De ahí que cuando el ingeniero hizo saber que su tarea estaba concluida y dio un día y una hora precisos para que los Sforza accedieran a la estancia a observar el resultado, la expectación era máxima. Cabe suponer que esperaban encontrar allí una portentosa representación de los éxtasis celestiales, según los códigos asumidos en la época y con toda la parafernalia propia del tema: querubines alados sobre nubes jabonosas, santidades de mirada piadosa y complaciente, quizás hasta una paloma sobrevolando el techo de la sala como expresión resumida, aunque efectiva, de la divinidad. Pero cuando las puertas se abrieron y al fin los Sforza pudieron penetrar en aquel espacio para que sus ojos fueran testigos directos del prodigio, lo que encontraron fue una cosa muy distinta. Por las paredes y el techo de la sala, allí donde le habían encomendado a Leonardo que diseñara una decoración que exaltara la gloria de la ceremonia que estaba por celebrarse, se encontraron con que su ingeniero de cabecera había representado un bosque. Un bosque bien tupido, esplendoroso, cuya vegetación se había moldeado con tanto esmero y tanta viveza que parecía a punto de desprenderse sobre los visitantes.

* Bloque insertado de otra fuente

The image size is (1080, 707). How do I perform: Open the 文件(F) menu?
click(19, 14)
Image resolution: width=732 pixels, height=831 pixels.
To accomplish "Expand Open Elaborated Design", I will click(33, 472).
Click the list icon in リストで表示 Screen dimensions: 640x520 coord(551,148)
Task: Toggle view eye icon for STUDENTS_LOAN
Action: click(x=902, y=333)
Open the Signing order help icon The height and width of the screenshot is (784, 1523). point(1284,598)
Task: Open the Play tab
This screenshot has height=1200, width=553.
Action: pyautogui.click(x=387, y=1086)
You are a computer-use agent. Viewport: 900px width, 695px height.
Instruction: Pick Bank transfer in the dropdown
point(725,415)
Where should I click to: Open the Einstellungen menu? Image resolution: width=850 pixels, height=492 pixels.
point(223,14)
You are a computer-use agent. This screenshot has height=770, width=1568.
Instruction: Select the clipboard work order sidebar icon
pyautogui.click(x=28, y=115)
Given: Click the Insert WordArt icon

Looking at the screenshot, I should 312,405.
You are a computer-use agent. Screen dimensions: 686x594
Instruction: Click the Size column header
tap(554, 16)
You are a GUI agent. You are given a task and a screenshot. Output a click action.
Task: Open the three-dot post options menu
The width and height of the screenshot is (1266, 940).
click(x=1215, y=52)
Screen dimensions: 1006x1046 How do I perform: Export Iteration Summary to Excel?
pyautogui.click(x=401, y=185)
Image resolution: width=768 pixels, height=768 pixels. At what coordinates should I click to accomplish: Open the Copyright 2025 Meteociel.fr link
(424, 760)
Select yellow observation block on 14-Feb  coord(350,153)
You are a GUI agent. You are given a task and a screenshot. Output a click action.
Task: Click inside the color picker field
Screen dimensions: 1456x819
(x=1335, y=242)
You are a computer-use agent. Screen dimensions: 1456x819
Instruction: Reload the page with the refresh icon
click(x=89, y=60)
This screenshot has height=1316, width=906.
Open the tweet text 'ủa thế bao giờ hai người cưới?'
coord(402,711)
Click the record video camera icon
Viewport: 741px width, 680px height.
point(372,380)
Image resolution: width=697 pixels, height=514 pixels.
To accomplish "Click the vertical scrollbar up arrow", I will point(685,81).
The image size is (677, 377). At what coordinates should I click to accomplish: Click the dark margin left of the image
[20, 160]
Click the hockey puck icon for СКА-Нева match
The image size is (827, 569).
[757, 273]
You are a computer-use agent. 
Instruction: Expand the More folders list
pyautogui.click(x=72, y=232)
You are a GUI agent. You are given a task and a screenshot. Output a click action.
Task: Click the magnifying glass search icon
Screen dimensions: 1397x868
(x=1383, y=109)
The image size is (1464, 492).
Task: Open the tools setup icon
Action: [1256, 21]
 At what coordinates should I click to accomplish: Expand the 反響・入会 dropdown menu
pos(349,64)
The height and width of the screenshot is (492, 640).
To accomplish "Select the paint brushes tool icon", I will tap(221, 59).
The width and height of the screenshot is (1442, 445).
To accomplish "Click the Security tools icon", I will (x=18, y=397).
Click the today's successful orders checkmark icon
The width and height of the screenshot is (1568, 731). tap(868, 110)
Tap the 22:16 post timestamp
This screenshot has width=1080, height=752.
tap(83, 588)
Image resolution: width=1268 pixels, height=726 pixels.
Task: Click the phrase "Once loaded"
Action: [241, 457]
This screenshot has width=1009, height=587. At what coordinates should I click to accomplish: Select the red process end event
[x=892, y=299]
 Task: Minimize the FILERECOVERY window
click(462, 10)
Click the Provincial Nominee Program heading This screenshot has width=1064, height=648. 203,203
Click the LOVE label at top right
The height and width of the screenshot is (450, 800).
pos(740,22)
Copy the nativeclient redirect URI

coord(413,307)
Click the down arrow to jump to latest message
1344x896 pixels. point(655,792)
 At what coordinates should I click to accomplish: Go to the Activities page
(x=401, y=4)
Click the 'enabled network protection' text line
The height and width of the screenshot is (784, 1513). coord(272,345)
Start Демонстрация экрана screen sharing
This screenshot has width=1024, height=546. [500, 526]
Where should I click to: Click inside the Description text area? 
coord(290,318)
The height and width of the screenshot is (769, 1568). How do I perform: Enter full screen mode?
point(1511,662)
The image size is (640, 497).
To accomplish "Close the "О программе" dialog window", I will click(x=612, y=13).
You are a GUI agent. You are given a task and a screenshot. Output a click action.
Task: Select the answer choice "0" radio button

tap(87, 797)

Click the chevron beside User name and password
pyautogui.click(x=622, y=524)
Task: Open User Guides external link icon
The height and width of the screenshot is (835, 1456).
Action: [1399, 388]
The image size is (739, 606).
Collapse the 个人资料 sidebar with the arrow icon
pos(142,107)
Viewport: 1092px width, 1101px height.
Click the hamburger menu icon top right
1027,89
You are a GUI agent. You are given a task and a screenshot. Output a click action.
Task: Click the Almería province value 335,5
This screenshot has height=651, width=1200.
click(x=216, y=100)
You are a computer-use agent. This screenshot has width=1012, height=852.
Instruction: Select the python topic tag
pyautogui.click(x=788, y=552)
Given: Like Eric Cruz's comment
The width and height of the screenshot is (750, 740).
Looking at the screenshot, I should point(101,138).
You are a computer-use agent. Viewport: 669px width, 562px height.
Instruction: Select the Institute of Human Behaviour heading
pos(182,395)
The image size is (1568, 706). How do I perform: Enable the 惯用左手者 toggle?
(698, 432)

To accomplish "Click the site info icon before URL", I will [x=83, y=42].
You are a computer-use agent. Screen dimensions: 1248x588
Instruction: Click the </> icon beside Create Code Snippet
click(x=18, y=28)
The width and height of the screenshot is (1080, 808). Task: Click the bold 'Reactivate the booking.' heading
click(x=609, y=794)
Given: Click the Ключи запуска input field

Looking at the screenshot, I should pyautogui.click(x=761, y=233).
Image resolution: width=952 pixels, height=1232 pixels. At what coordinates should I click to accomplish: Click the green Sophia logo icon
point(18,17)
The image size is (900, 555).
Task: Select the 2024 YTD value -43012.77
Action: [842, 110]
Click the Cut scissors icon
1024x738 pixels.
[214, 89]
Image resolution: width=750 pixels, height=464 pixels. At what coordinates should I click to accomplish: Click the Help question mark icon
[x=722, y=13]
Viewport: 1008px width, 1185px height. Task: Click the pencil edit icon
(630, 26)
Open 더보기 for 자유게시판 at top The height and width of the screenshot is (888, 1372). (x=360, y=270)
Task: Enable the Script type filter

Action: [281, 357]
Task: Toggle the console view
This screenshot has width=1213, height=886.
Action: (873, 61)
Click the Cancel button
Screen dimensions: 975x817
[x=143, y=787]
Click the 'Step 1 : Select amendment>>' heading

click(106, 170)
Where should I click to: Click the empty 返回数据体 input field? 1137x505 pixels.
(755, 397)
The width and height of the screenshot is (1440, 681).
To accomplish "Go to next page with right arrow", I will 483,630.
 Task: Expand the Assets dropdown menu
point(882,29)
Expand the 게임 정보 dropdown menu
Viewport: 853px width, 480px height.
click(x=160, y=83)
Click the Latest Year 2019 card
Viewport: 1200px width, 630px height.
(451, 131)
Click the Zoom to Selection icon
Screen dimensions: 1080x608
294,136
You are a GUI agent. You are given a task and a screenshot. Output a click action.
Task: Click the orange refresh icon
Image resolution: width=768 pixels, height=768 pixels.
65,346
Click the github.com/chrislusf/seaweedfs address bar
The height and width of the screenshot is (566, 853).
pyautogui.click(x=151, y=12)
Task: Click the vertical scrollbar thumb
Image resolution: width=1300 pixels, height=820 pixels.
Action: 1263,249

«¿Pero qué es esto?», debió de preguntar, contrariado, Ludovico. No podemos precisar si Leonardo respondió de viva voz o si se guardó la contestación para sí y dejó que fuese su mecenas el que, paulatinamente y orientándose por su propia intuición, se diese a sí mismo la respuesta. El mensaje, en realidad, estaba claro: el cielo está en la tierra, la tierra es el cielo; el verdadero paraíso es éste que tenéis alrededor y en el que apenas reparáis porque la cotidianidad hace que pase inadvertido para vuestros ojos; no permitáis que la esperanza en una vida ultraterrena os ciegue ante los prodigios de la vida verdadera.
¿Verdad o mentira? Es, en cualquier caso, una bella historia. La sala que decoró Leonardo, que se conocía entonces como la Camara dei Moroni, aún se conserva en el Castillo Sforzesco. Lleva ahora el nombre de Sala delle Asse y, aunque el tiempo y las sucesivas —y no siempre afortunadas— restauraciones han deslucido un tanto la decoración que diseñó Da Vinci, sigue valiendo la pena hacerle una visita. Aunque sólo sea para recordar que, en más ocasiones de las convenientes, lo esencial pasa inadvertido ante nuestros ojos.